Also speaking to a 02 guru guy who did all of his wedding photography using his S6, which surprised me.
Either he's talking out of his arse, he's shafting his clients or he's shooting for free and being an arse anyway.
Technically you will struggle to shoot weddings on the best camera gear, one of the reasons it's always been expensive to hire a decent 'tog, and while the market has opened for lots of cowboys recently, they still use decent DSLR kit reaching into the thousands, not a £350 smartphone (none of which will store even close to a wedding's worth of photos anyway).
The S6 has a remarkable camera, but it's still very limited as one and if someone has genuinely shot a wedding with one as an official photographer they need to be surgically relieved of some bits.
Edit: I wonder how many of the reviews are using the full 23 megapixels.
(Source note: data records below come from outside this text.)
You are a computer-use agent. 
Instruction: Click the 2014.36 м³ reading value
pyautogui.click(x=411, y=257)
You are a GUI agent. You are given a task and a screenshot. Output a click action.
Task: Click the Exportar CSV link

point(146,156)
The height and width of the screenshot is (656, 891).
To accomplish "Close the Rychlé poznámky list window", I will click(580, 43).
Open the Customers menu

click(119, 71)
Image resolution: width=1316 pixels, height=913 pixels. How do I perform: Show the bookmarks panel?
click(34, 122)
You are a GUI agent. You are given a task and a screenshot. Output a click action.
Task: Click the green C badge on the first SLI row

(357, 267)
Obviously the S6 produces images at ~2/3 of the size of the Z5, so how much of the image quality is down to the lower resolution? In basic terms you will gain quality as you lower the pixels, the reason why I was initially excited at the prospect of the M7 camera (before it just turned out to be
****) so does the Z5 turn the tables if it remains at the default 8mp? I've not looked yet.
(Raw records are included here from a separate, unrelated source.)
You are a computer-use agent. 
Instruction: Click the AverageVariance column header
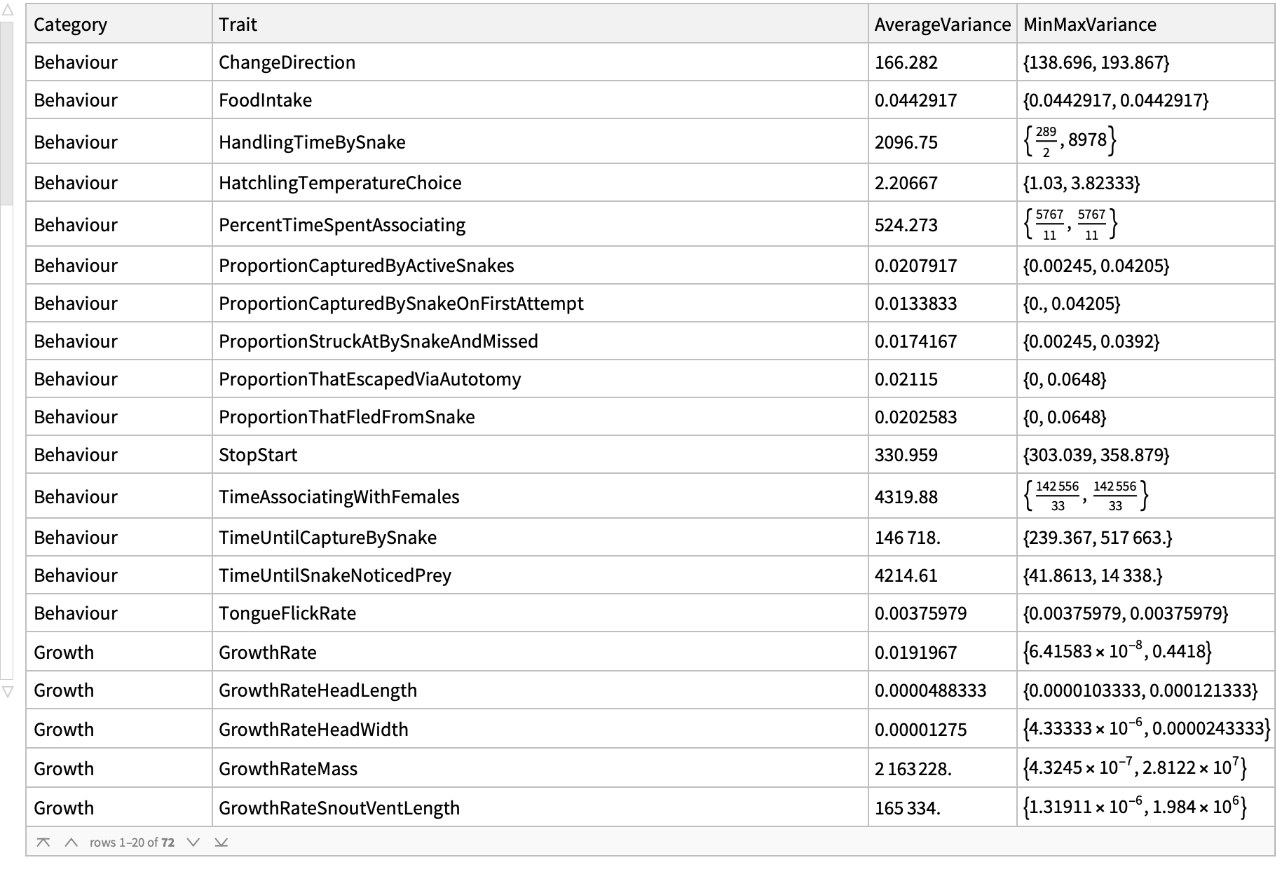point(941,24)
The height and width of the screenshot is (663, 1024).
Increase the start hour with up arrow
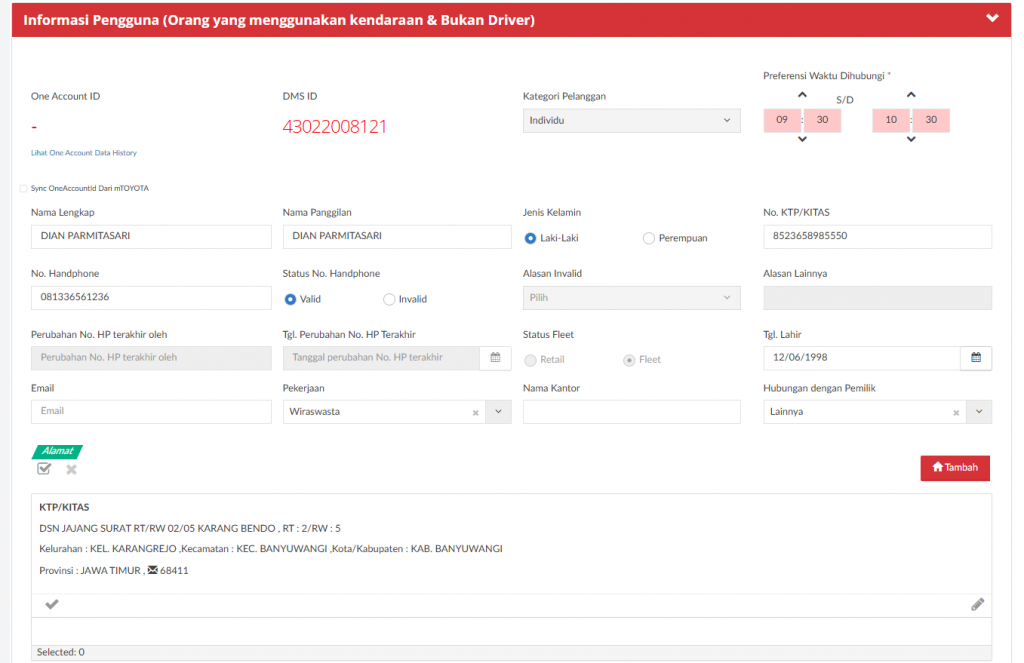click(802, 95)
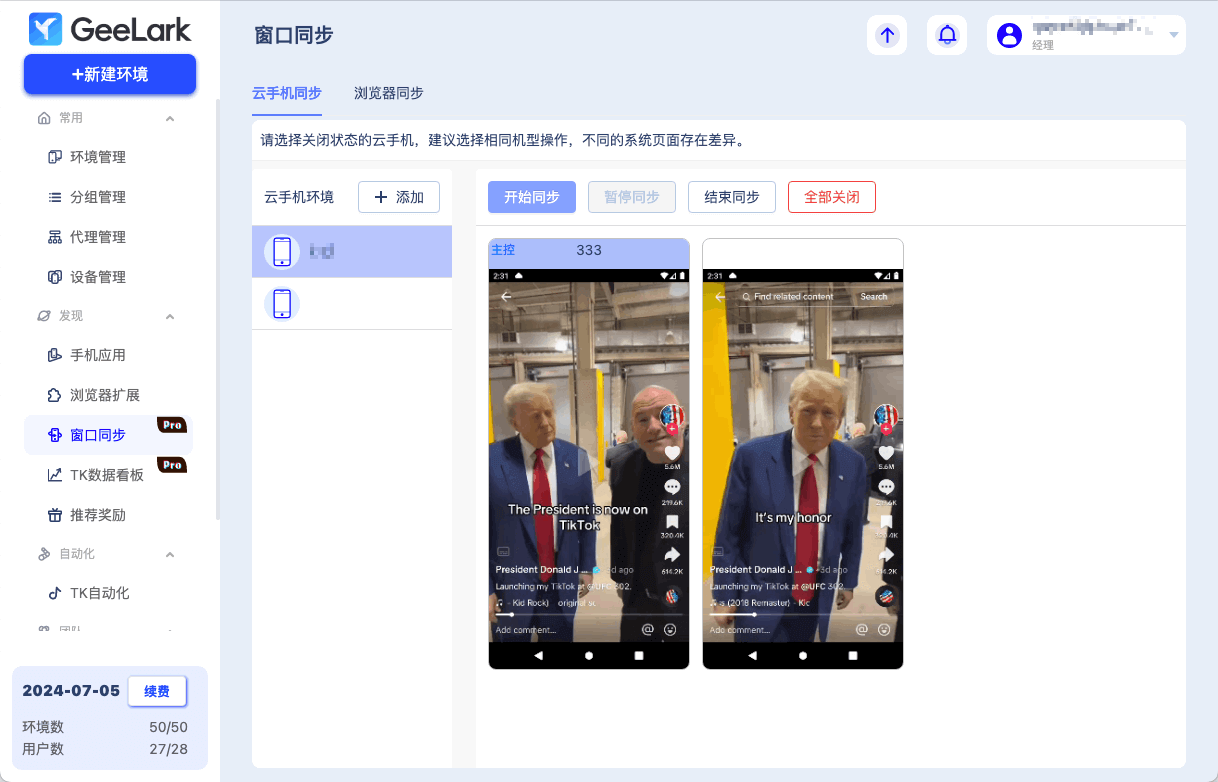Open TK自动化 in the sidebar
Screen dimensions: 1218x782
pos(99,593)
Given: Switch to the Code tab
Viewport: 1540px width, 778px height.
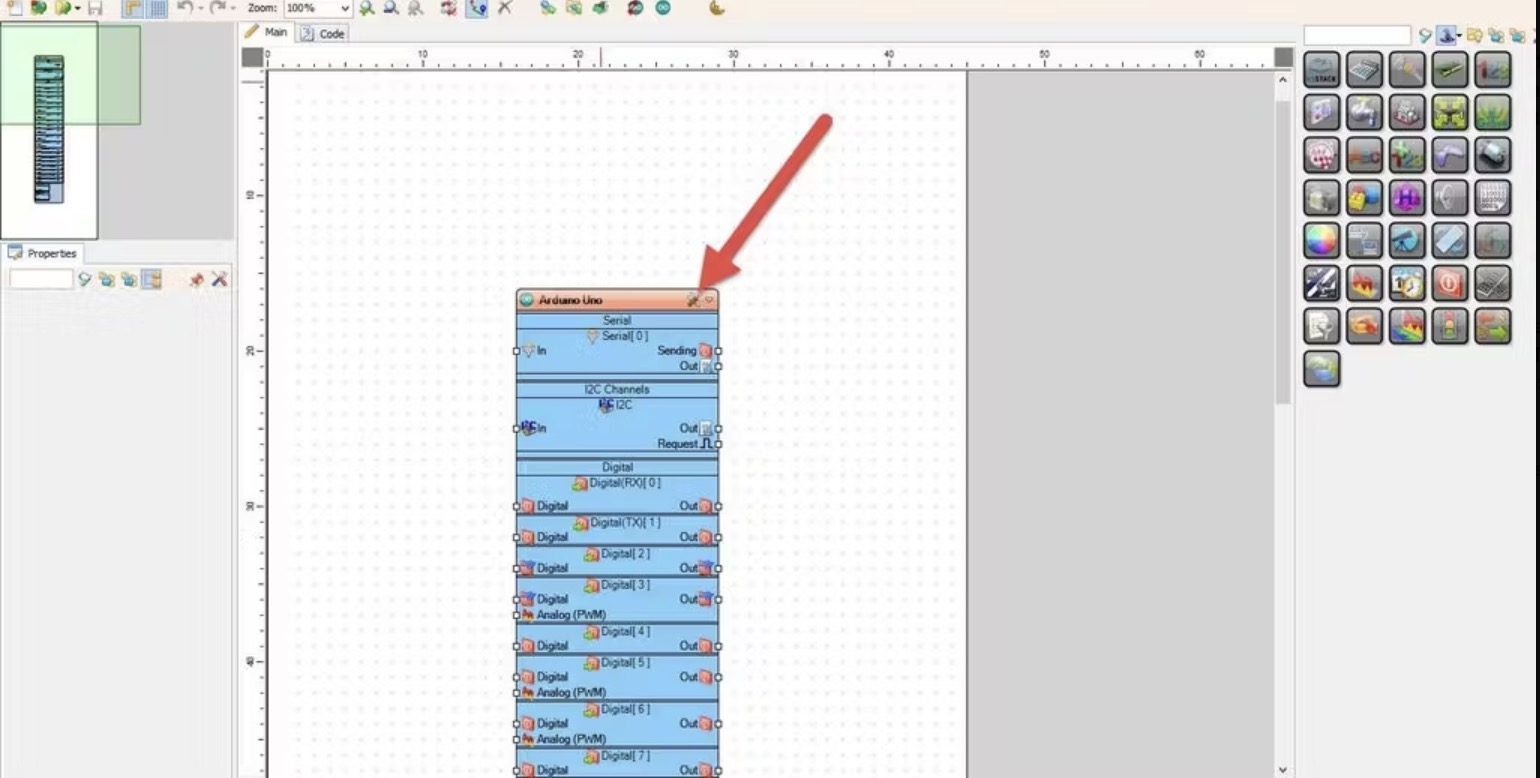Looking at the screenshot, I should click(x=323, y=33).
And again, I've not looked, but the Samsung screens have always been garish in terms of colour-balance, not just edging towards saturation, but eye-bleedingly so. Do the current panels continue that trend? A photo will always look more impressive the more punchy it appears, but is it necessarily better? If you're looking through a camera yourself, without a side-by-side test, why can't it be the camera filming the phone who's balance is off?
And remember Sony have a big update to the camera software coming next month. Frankly if the Z5 is close to the S6 it will remain on my possible list (with the 6P and maybe even the X Style if I go the bonus direction). For me, all a camera needs to be is good enough, not necessarily the best - the package as a whole will dictate what's best.